Finding Me

It’s been one of the worst weeks on record. dLife/dt < 0.

The relationship with Colleen is ending. Although I was the one to try to lessen our involvement with each other (in pursuit of new things), our friendship is terminating against my will. I still want to be friends, no matter what happens. I do still love her.

I didn’t go to any classes today. I went to two yesterday, one the day before that. This is bad. I’ve skipped every class I have at least once this week. I missed a physics lab, and I can only miss one per semester.

I still have no instructor for music. I’m sick of being a productive member of society. I’m sick of doing homework, listening to The Man, and being responsible. I want to sleep.

I’ve been crying a lot, and sleeping more.

I’d like to stop complaining.

A very close friend of mine brought it to my attention that I only seem to write here when I’m having problems, and that I could stand to come here when I’m feeling good.
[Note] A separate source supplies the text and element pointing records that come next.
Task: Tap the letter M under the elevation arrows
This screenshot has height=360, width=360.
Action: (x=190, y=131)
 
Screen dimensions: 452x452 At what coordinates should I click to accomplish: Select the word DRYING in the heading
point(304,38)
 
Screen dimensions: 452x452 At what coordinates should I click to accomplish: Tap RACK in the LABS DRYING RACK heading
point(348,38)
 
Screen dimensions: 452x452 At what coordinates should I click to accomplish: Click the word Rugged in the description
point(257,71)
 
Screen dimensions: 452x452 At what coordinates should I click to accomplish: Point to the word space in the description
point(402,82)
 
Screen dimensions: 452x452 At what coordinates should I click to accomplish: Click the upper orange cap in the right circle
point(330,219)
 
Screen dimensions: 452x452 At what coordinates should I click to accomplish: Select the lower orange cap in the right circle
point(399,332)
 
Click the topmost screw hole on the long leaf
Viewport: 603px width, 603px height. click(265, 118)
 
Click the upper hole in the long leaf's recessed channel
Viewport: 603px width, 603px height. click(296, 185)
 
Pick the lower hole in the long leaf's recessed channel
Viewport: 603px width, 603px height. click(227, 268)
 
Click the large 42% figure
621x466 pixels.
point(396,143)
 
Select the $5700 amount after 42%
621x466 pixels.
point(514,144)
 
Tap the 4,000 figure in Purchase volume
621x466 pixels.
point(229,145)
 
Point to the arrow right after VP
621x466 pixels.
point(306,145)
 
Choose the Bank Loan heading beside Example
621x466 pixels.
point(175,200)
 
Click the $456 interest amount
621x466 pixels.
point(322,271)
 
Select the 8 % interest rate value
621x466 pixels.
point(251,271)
That’s true. There might have been a few more posts before this one, in that case, because the week hasn’t been all bad. I can’t really explain here, though.

I talked to my parents about everything. They were very supportive and helpful, as usual. Thanks, Mom and Dad. I owe just about everything to you.

Now, it’s 1:48a, and I have a five-page essay due tomorrow (today). I’ve written two sentences. I need to get working.